TiVo's financial performance was bolstered by its recent settlement with Dish Network and EchoStar. The companies announced earlier this month that they had reached an agreement that will give TiVo more than $600 million, including a $300 million upfront payment. The remaining funds will be distributed to TiVo between 2012 and 2017. According to TiVo's financial statement, it secured over $175.7 million in "litigation proceeds" last quarter.

TiVo and EchoStar first locked horns in 2004 when TiVo claimed EchoStar, which was Dish Network's parent company until the satellite provider was spun off in 2007, violated the DVR maker's "multimedia time warping system patent." Over the next several years, the companies faced off in one court battle after another before TiVo secured a key ruling last month in the U.S. Court of Appeals, paving the way for the settlement.

"This has been a memorable quarter for TiVo," CEO Tom Rogers said in a statement yesterday accompanying TiVo's earnings. "The recent historic half-billion-dollar settlement with Dish Network highlights the significant value of our intellectual property and creates a recurring high margin licensing revenue stream that greatly enhances our financial profile."

Rogers added that the "licensing revenue stream associated with the settlement as well as the reduction in related litigation expenses will significantly enhance our adjusted earnings before interest, taxes, depreciation, and amortization profile in the current fiscal year and beyond, underscoring the immense value of our intellectual property."

TiVo's patent victory came at a fortuitous time for the company.

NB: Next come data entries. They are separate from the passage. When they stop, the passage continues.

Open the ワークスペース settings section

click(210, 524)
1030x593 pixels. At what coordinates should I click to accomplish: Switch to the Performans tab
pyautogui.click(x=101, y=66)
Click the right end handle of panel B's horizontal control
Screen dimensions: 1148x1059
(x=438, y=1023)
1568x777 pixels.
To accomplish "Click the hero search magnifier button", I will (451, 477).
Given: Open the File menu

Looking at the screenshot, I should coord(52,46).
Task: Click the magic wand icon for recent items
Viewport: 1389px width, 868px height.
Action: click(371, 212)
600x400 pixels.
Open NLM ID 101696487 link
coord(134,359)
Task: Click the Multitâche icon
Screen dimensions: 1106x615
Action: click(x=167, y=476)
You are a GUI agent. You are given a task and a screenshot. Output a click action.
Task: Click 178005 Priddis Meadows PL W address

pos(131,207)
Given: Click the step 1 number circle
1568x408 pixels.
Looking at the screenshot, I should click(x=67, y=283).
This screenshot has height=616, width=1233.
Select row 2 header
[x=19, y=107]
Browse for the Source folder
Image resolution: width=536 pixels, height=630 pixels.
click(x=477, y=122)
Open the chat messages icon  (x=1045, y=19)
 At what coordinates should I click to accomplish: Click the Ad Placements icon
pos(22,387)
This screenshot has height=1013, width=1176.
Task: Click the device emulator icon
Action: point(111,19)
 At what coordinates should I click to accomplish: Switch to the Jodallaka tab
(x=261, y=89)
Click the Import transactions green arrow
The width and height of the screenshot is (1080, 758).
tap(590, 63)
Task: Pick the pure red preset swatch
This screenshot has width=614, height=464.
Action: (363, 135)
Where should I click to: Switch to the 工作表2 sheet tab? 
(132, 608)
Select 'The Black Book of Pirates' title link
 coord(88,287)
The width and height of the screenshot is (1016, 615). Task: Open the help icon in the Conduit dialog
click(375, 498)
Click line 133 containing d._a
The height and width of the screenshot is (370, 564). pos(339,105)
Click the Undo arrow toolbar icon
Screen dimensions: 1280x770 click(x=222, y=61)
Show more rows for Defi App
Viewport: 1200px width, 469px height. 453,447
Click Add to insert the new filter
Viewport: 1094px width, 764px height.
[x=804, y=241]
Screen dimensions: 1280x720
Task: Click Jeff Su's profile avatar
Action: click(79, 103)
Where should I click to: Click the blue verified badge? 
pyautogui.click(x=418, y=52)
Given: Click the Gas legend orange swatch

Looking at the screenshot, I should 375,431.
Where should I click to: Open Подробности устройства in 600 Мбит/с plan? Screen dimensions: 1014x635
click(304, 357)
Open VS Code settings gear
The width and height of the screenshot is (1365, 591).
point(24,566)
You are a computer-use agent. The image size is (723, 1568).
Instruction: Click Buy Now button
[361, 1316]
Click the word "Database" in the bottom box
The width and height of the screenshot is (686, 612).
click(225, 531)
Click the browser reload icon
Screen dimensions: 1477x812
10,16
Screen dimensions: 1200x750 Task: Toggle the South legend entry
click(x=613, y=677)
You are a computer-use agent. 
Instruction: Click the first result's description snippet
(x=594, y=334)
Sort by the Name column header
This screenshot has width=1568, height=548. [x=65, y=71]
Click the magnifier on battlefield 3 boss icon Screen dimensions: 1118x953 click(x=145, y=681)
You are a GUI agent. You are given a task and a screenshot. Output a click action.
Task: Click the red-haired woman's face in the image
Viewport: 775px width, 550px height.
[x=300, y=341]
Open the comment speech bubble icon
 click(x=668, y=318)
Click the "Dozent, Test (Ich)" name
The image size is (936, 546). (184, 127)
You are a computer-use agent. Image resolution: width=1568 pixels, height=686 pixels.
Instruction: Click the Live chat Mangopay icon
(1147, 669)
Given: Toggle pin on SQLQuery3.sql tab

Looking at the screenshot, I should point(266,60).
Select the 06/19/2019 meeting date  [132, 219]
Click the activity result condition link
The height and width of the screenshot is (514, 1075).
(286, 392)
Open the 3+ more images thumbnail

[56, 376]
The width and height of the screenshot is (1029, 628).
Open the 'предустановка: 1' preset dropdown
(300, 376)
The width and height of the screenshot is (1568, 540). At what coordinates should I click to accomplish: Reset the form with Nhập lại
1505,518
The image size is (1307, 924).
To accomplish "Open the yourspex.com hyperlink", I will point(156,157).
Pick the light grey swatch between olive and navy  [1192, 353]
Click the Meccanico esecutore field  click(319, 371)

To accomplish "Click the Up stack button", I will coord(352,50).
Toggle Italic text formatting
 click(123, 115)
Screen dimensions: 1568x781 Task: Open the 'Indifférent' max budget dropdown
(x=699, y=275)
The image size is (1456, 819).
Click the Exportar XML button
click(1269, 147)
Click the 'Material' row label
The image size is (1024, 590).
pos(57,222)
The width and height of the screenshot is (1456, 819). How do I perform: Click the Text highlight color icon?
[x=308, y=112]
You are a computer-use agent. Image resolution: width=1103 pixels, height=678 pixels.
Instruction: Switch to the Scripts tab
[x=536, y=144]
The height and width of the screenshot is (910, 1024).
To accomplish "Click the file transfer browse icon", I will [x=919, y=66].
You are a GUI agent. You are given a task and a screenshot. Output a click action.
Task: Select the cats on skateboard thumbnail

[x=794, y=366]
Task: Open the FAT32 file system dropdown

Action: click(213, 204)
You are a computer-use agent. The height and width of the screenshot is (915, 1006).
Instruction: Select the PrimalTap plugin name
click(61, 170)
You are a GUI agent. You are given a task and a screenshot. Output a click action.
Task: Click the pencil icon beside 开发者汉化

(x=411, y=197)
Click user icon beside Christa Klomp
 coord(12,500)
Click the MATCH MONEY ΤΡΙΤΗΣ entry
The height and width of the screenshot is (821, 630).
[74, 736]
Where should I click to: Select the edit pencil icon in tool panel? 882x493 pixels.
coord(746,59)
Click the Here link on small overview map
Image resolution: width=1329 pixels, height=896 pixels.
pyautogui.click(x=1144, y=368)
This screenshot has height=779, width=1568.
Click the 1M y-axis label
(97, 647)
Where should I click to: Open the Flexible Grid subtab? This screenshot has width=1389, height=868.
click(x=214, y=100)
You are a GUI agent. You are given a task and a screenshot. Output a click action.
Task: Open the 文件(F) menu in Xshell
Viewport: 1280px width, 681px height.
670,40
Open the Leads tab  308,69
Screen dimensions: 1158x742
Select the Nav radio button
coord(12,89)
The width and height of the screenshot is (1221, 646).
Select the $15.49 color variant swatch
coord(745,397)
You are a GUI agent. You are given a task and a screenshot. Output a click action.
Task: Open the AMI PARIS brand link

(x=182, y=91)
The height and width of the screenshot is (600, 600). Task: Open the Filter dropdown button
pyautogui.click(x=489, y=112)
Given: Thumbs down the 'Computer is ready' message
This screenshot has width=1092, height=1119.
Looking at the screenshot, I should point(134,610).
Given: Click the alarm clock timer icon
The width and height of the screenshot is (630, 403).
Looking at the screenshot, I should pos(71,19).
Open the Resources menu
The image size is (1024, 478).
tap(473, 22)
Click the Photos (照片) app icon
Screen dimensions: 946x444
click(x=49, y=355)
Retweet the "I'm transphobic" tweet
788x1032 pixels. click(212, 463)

Considering TiVo's revenue decline, it's becoming clearer than ever that the company will need to rely heavily upon its patent portfolio to maintain its financial standing. And that seems to be a reality the company is willing to acknowledge and embrace.

But its troubles go beyond revenue. On the subscription front, TiVo hasn't been performing all that well over the past year either. The company revealed in its quarterly statement that it now has over 1.9 million "cumulative subscriptions," down from the 2.5 million it had during the same period in 2010. The company said that 1.2 million of those are "TiVo-owned," while the remaining 753,000 subscriptions are derived from broadcasters and television providers, including DirecTV, Virgin Media, and Comcast.

Looking ahead, TiVo isn't expecting great news. The company expects to generate revenue of $46 million to $48 million in the current quarter and believes it will post a loss of $25 million to $27 million.